# Text provided

We submit that people view a sample randomly drawn from a population as highly representative, that is, similar to the population in all essential characteristics. Consequently, they expect any two samples drawn from a particular population to be more similar to one another and to the population than sampling theory predicts, at least for small samples.

The tendency to regard a sample as a representation is manifest in a wide variety of situations. When subjects are instructed to generate a random sequence of hypothetical tosses of a fair coin, for example, they produce sequences where the proportion of heads in any short segment stays far closer to than the laws of chance would predict (Tune, 1964). Thus, each segment of the response sequence is highly representative of the ‘fairness’ of the coin. Similar effects are observed when subjects successively predict events in a randomly generated series, as in probability learning experiments (Estes, 1964) or in other sequential games of chance. Subjects act as if every segment of the random sequence must reflect the true proportion: if the sequence has strayed from the population proportion, a corrective bias in the other direction is expected. This has been called the gambler’s fallacy…

Thus far, we have attempted to describe two related intuitions about chance. We proposed a representation hypothesis according to which people believe samples to be very similar to one another and to the population from which they are drawn. We also suggested that people believe sampling to be a self-correcting process. The two beliefs lead to the same consequences. Both generate expectations about characteristics of samples, and the variability of these expectations is less than the true variability, at least for small samples.

The law of large numbers guarantees that very large samples will indeed be highly representative of the population from which they are drawn. If, in addition, a self-corrective tendency is at work, then small samples should also be highly representative and similar to one another. People’s intuitions about random sampling appear to satisfy the law of small numbers, which asserts that the law of large numbers applies to small numbers as well.”

— From “Belief in the law of small numbers” (Tversky & Kahneman, 1971)

 

Related psychological phenomena

There are many psychological phenomena that are closely related to the law of small numbers.

One such phenomenon is the representativeness heuristic, which is the tendency to evaluate probabilities by the degree to which one thing is representative of another. This means that the probability of something such as an event or a sample may be evaluated by the degree to which it is similar in its essential properties to its parent population, or by the degree to which it reflects the salient features of the process that generated it.

# Dataset content
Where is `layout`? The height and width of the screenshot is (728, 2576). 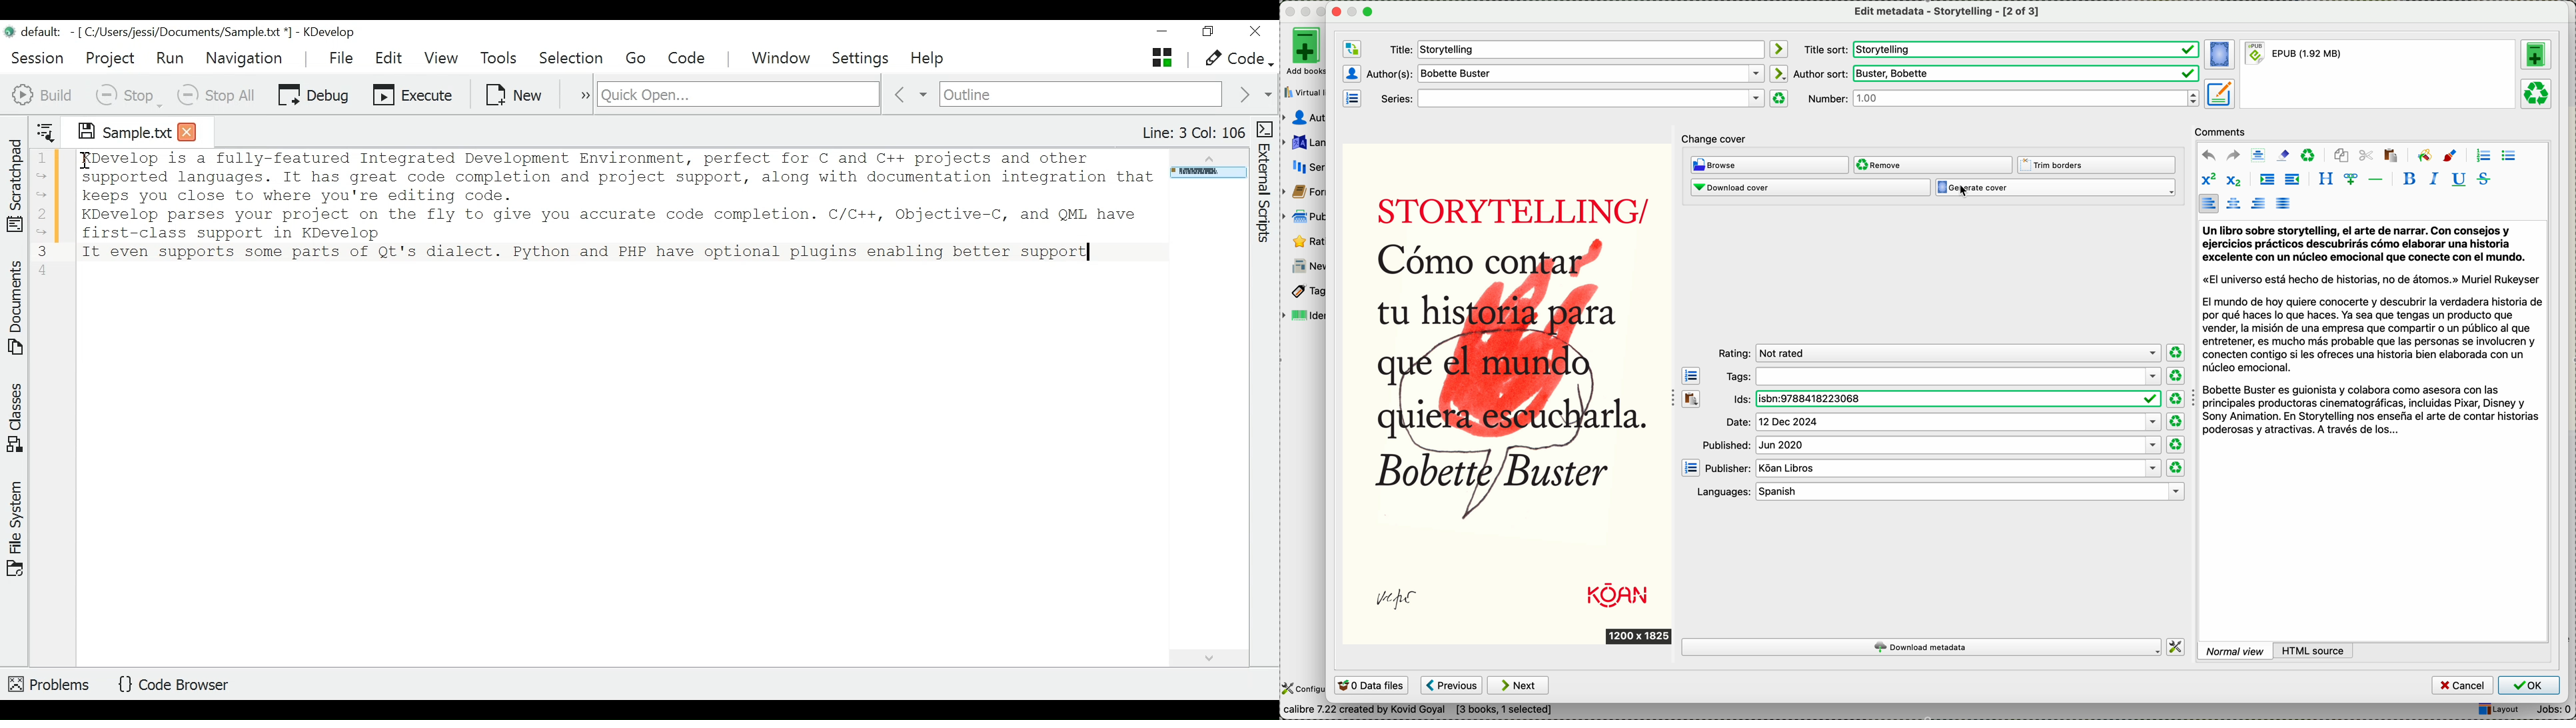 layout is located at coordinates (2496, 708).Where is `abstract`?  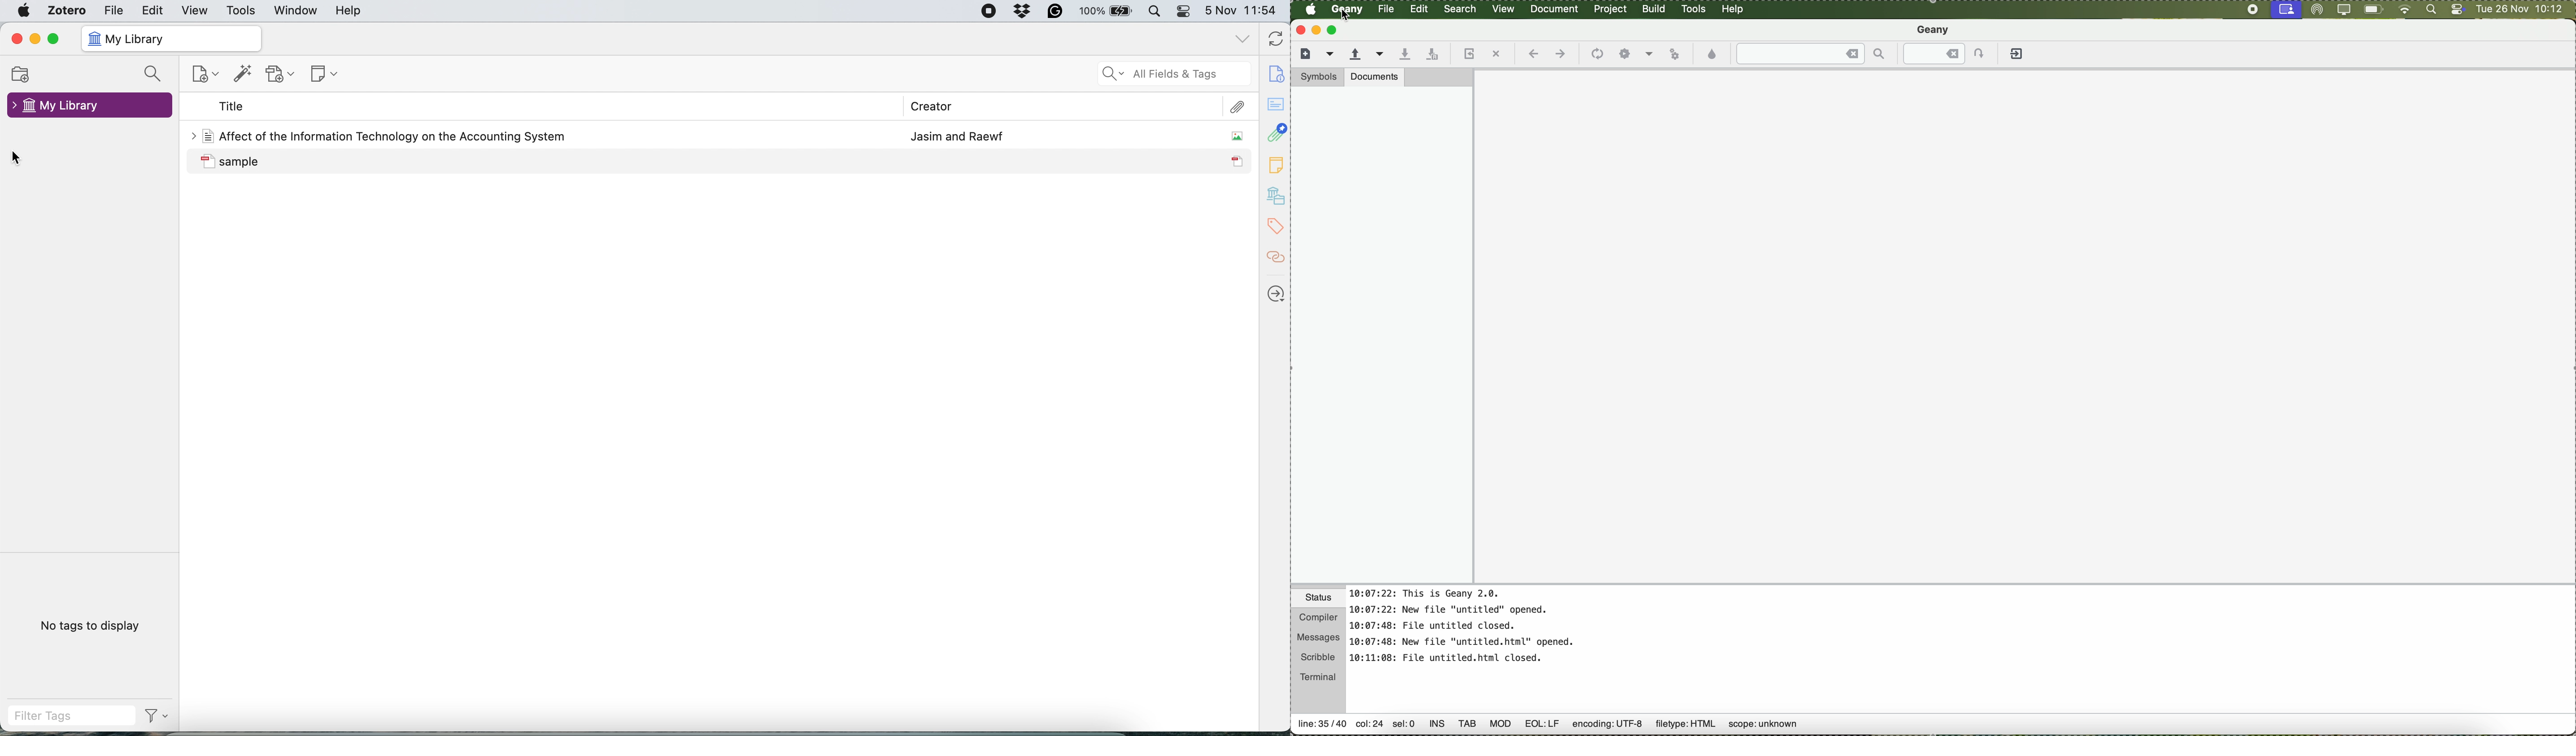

# Problems and tasks
1. In the text on the law of small numbers, what name has been given to the expectation of a corrective bias once a random sequence strays from the population proportion?
2. Continue the text on the law of small numbers, starting after its last sentence.
The data come from a different source than the text.

# Set of answers
1. The gambler's fallacy.

2.
Another related phenomenon is jumping to conclusions, which occurs when people reach a conclusion prematurely, on the basis of insufficient information. A notable way of jumping to conclusions, which is particularly associated with the law of small numbers, is overgeneralization (also referred to in some cases as hasty generalization), which involves taking a piece of information that applies to specific cases and then applying it in other, more general cases, in an unreasonable manner.

In addition, two other phenomena that are closely related to the law of small numbers and to each other, are the gambler’s fallacy and the hot-hand fallacy. Specifically, the gambler’s fallacy is the mistaken belief that if an event occurred more frequently than expected in the past then it’s less likely to occur in the future (and vice versa), in a situation where these occurrences are independent of one another. Conversely, the hot-hand fallacy is the mistaken belief that a string of similar outcomes signals that additional similar outcomes are likely to follow, in a situation where these outcomes are independent of one another.

Finally, the law of small numbers is associated with a number of related phenomena, such as the tendency to view chance as a fair process, the availability heuristic, which represents people’s tendency to rely more strongly on information that is easy for them to bring to mind, and the insensitivity to sample size phenomenon (also known as sample-size neglect), whereby people fail to consider sample size when making judgments about probability.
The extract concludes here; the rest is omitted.